Over the years, cooled infrared (IR) detectors and their focal plane arrays (FPAs), such as HgCdTe and InSb, have been widely applied in various industry sectors, including night vision, surveillance, and astronomy study (Kinch et al., 2010). Although cooling enables these IR detectors to achieve superior device performance, it leads to increased size, weight, power consumption, and cost (SWaPC), which limits their applications—especially their commercial applications. Advances in research on IR applications propose more stringent requirements for future IR detectors to have a smaller SWaPC. Thus, it is essential to fabricate IR detectors that can operate at a high operating temperature (HOT). More recently, the strained layer superlattice (SL)-based nBn structure was proposed for making HOT IR detectors, especially mid-wave infrared (MWIR) detectors (Pour et al., 2011; Klipstein et al., 2013; Martyniuk and Rogalski, 2013; Soibel et al., 2014; Tian et al., 2014). Earlier studies on these SL-based nBn detectors mainly focused on InAs/GaSb (Chang and Esaki, 1980) and InAs/InGaSb (Mailhiot and Smith, 1989) SLs, which, however, showed low quantum efficiency (QE) due to their poor minority carrier lifetime. Later on, Ga-free InAs/InAsSb SLs were proposed to achieve a higher QE as a result of the longer minority carrier lifetime (Steenbergen et al., 2011; Olson et al., 2012; Höglund et al., 2014). However, these InAs/InAsSb SL-based detectors still suffer from the limitation of lower light absorption.

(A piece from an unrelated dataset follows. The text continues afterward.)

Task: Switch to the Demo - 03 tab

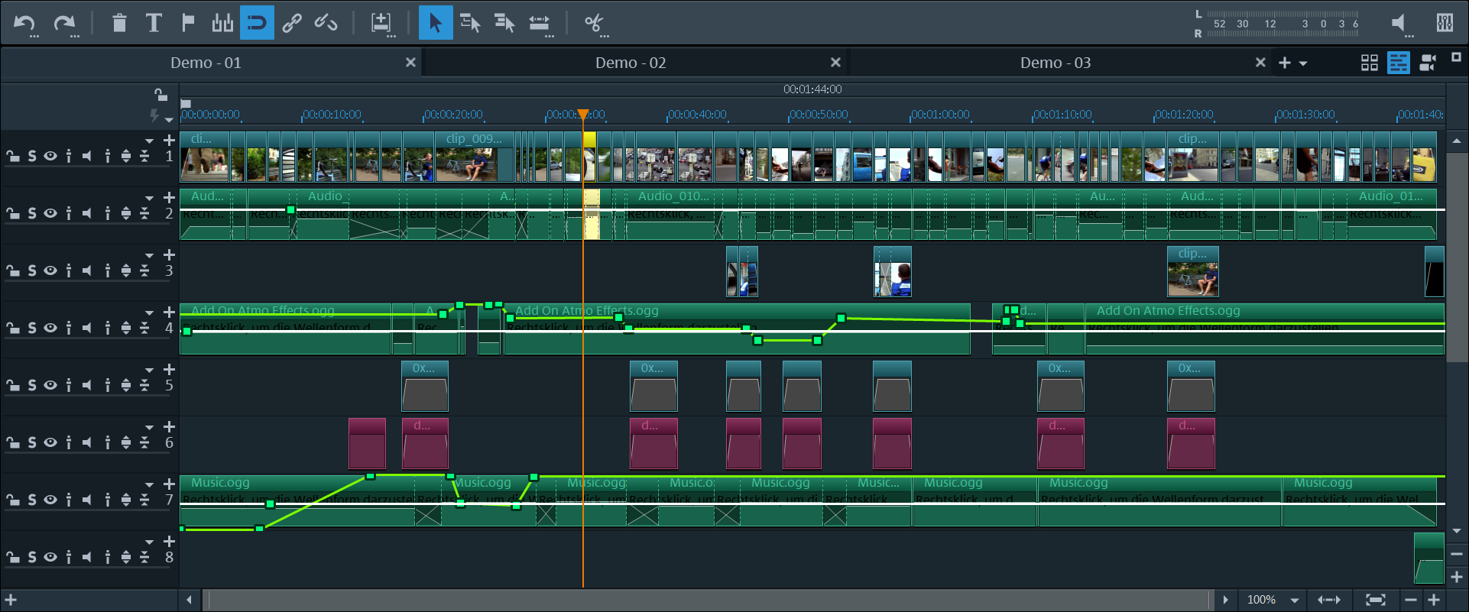Action: tap(1055, 63)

One of the approaches to enhance light absorption in InAs/InAsSb SLs is to incorporate Ga into the InAs layers of the SLs (Steenbergen et al., 2013). Ariyawansa et al. (2016) reported that the IR light absorption coefficient can be significantly increased by incorporating Ga into the InAs layers to form InGaAs/InAsSb ternary strained layer superlattices. The bandgap energy of the InGaAs/InAsSb SLS can be tuned by adjusting the structure of the superlattice, and a higher IR absorption coefficient with an increase of close to 30%–35% was experimentally observed due to the enhanced electron-hole wave-function overlap within the SLs (Ariyawansa et al., 2016). However, there is not much information regarding the impact of Ga incorporation in the InAs layers on the device performance of the IR detectors based on these ternary InGaAs/InAsSb SLs. In this study, we present comparative research on the impact of Ga incorporation on the performance of InAs/InAsSb SL-based IR detectors, especially on the QE and dark current density. It has been found that the incorporation of Ga into the InAs layers enhances the light absorption coefficient at a wavelength of 4.7 µm from 2,247 cm⁻¹ to 3,442 cm⁻¹. However, the InGaAs/InAsSb SL-based IR detectors only show a quantum efficiency of 27%, while the InAs/InAsSb SL-based IR detectors show a higher quantum efficiency of 45%. In addition, the InGaAs/InAsSb SL-based IR detectors present a larger dark current density of 1.5 × 10⁻⁴A/cm², while the InAs/InAsSb SL-based IR detectors present a much lower dark current density of 1.5 × 10⁻⁶A/cm². The detailed reasons for changes in the detectors’ QE and dark current density will be elaborated in subsequent sections.

Experimental details

Figure 1 shows the barrier-based structure of the MWIR InGaAs/InAsSb and InAs/InAsSb SL-based IR detectors discussed in this study. Both structures were grown on Si-doped GaSb substrates using a Riber MBE49 solid-source molecular beam epitaxy (MBE) reactor. After necessary deoxidation and the growth of a buffer layer, the barrier-based structures were grown according to the sample structure shown in Figure 1, including a 200 nm n-type In(Ga)As/InAsSb contact layer, a 3,000-nm-thick unintentionally doped In(Ga)As/InAsSb absorption layer, a 200-nm-thick unintentionally doped AlAs_0.08Sb_0.92 layer, and a 200 nm n-type In(Ga)As/InAsSb top contact layer. All the doped layers have a doping concentration of 2 × 10¹⁸ cm⁻³. Note that the structure and growth parameters were kept exactly the same for both samples, such as absorption layer thickness, doping concentration, and strain compensation, which allows for a fair comparison between the two samples.

Figure 1

Figure 1. Schematic structures for (a) InGaAs/InAsSb and (b) InAs/InAsSb SL-based IR detectors.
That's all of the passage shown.